DNA condensation and ligand binding curves calculated in the frame of the two-state model with contact ligand-ligand interactions. Notation is the same as in Fig. 3. Parameters used: L = 146, S_sc = 10⁻³, m = 3, r_s = 0.5, r_c = 0.7, K_s = K_c = 10³ M⁻¹, c_DNA = 2.5 mM (bp), and G_i = 0. (A) a_s = 0.6, a_c = 1.2; and (B) a_s = 1, a_c = 2.

Long-range interactions

Let us suppose now that the ligand binding to DNA is characterized by a linear attractive potential: G_i(C_i) = W_i × c_i, where W_i is a cooperativity parameter. As in the case of contact interactions, a small but nonzero difference between W_s and W_c is required to get the aggregation-resolubilization effect consistent with the experiments. Fig. 10 shows two examples of the condensation and binding curves calculated for W_s = −3, W_c = 0 (Fig. 10 A), and W_s = 0, W_c = 5 (Fig. 10 B). The comparison between Fig. 3 (no ligand-ligand interactions) and Fig. 10 (long-range interactions) now shows that ligand binding to condensed DNA changes dramatically. Both the anticooperative (Fig. 10 A) and cooperative (Fig. 10 B) interactions solve the problem of DNA condensation at a too-low degree of ligand binding, which is encountered without ligand-ligand interactions (Fig. 3). However, cooperative (Fig. 10 B) rather than anticooperative (Fig. 10 A) interactions provide a stepwise change in the ligand binding at the onset of DNA condensation, consistent with the experiments (Fig. 6). The cooperative long-range interactions in Fig. 10 B determine a steep increase in the C_c(c_LIG) binding curve from zero to C_c = 0.5 (NH⁴⁺/PO³⁻) at the onset of DNA condensation. At the condensation midpoint there is a concavity in the C_c(c_LIG) curve. Such a concavity is not observed in the experimental Fig. 6 B, although it could be too small to be detected. The concavity of the C_c(c_LIG) curve arises during the condensation transition because the number of condensed DNA molecules sharply increases in this regime, and the increase in molar ligand concentration c_LIG is used mainly to maintain the ligand binding to condensed DNA at the same level. When all the molecules are converted to the condensed state, the increase in c_LIG again results in a cooperative increase in the C_c(c_LIG) binding curve.

FIGURE 10.

DNA condensation and ligand binding curves calculated in the frame of the two-state model with long-range ligand-ligand interactions. Notation is the same as in Fig. 3. Parameters used: L = 146, S_sc = 10⁻³, m = 3, r_s = 0.5, r_c = 0.7, K_s = K_c = 10³ M⁻¹, c_DNA = 2.5 mM (bp), a_i = 1, and G_i = W_i × c_i. (A) W_s = −3, W_c = 0; and (B) W_s = 0, W_c = 5.

DISCUSSION

Is it possible to construct a self-sufficient model for DNA condensation in the language of lattice-ligand binding? To answer this question, we look at the main experimental features of the process—the reentrant behavior, the dependence on salt, ligand, and DNA concentrations and sizes, and the cooperativity of ligand binding—from the point of view of different models.

Reentrant behavior

Several explanations have been proposed in the literature for the experimentally observed DNA resolubilization at high ligand concentrations. A very high ligand concentration in this regime determines that almost all ligand-binding sites on DNA are filled. From the point of view of electrostatics, this means that the multivalent ion distribution along DNA becomes homogeneous and the attractive forces between the double helices that were created by correlated (inhomogeneous) ligand distribution are lost (56,25). The forces between the double helices covered by ligands may even become repulsive if the total number of positive charges coming with ligands is more than the bare DNA negative charge—the so-called DNA charge reversal (24,27). It should be noted, however, that DNA charge reversal has been observed in direct electrophoresis measurements only for large ligands such as poly(propylene imine) dendrimers (68), but not for polyamines (19).

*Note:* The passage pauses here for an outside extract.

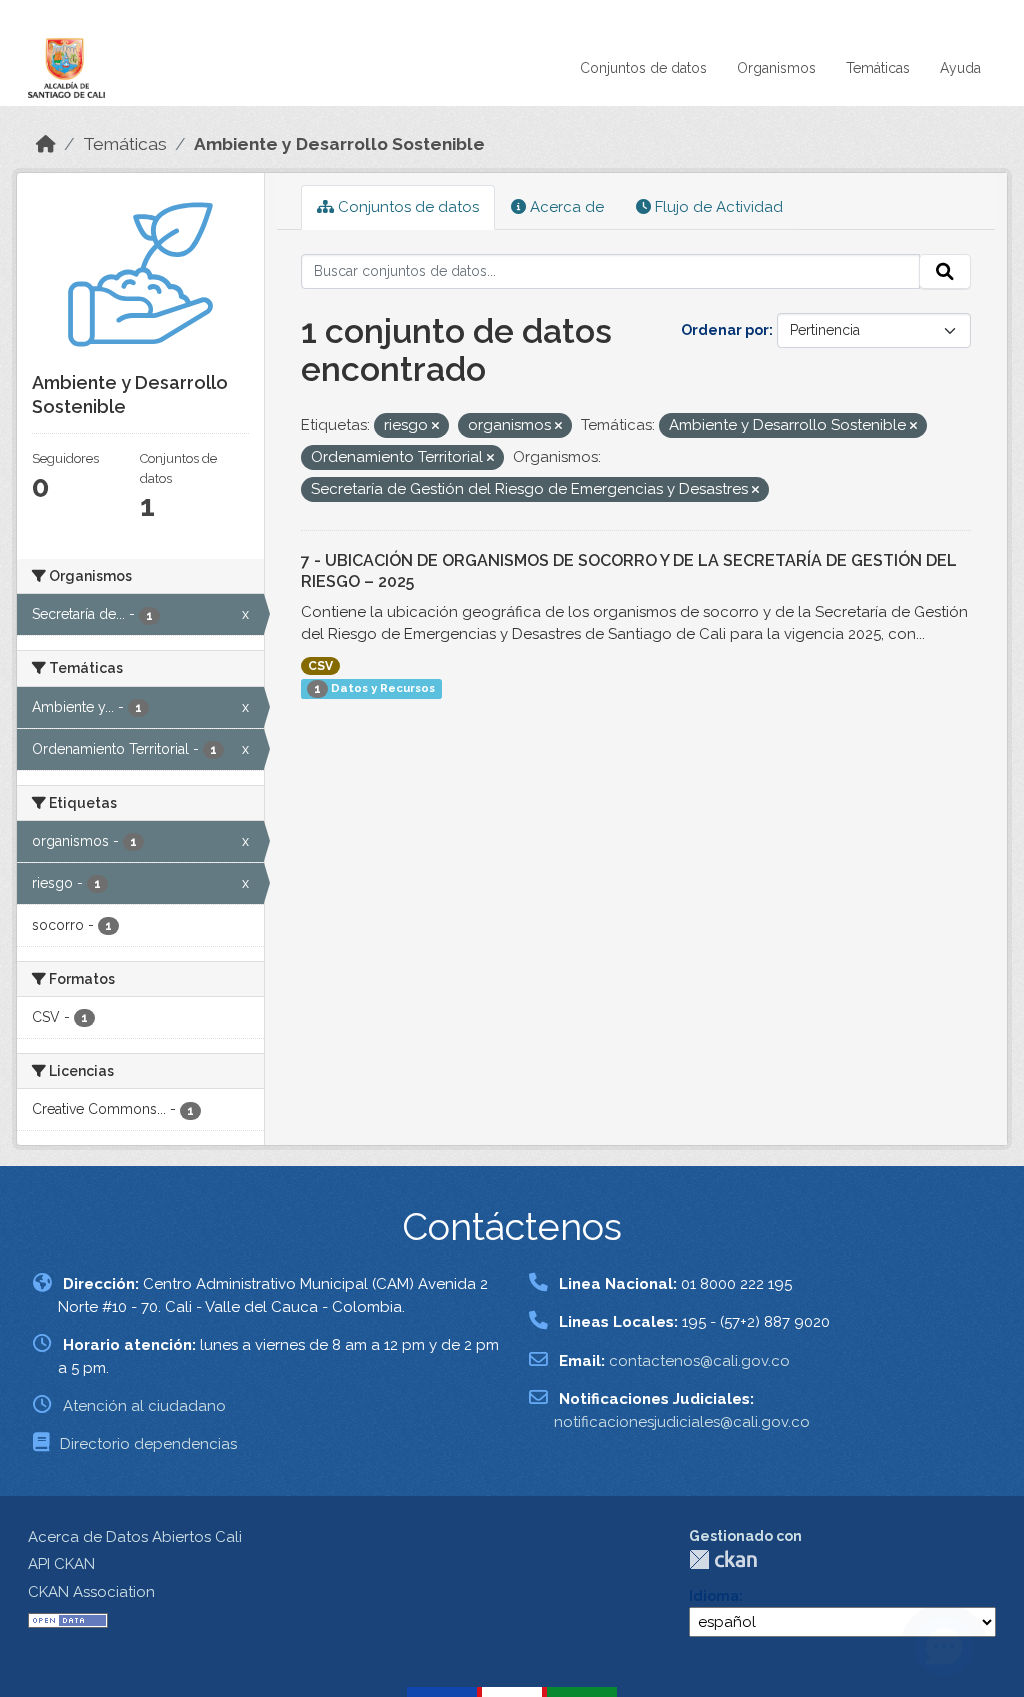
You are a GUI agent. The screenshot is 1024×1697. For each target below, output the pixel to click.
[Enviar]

Another explanation of DNA resolubilization is that, at high concentrations, ligands penetrate inside the aggregates and create an osmotic pressure pushing the double helices to move apart (20). This explanation is suitable both for charged and neutral ligands. Our experimental data, showing that the degree of spermidine binding to condensed DNA increases at the onset of DNA resolubilization (Figs. 6 and 7), seem to support this explanation. This interpretation is also consistent with the recently found increase of the interhelical distances in polyamine-condensed DNA at high polyamine concentrations close to the resolubilization of the aggregates (69).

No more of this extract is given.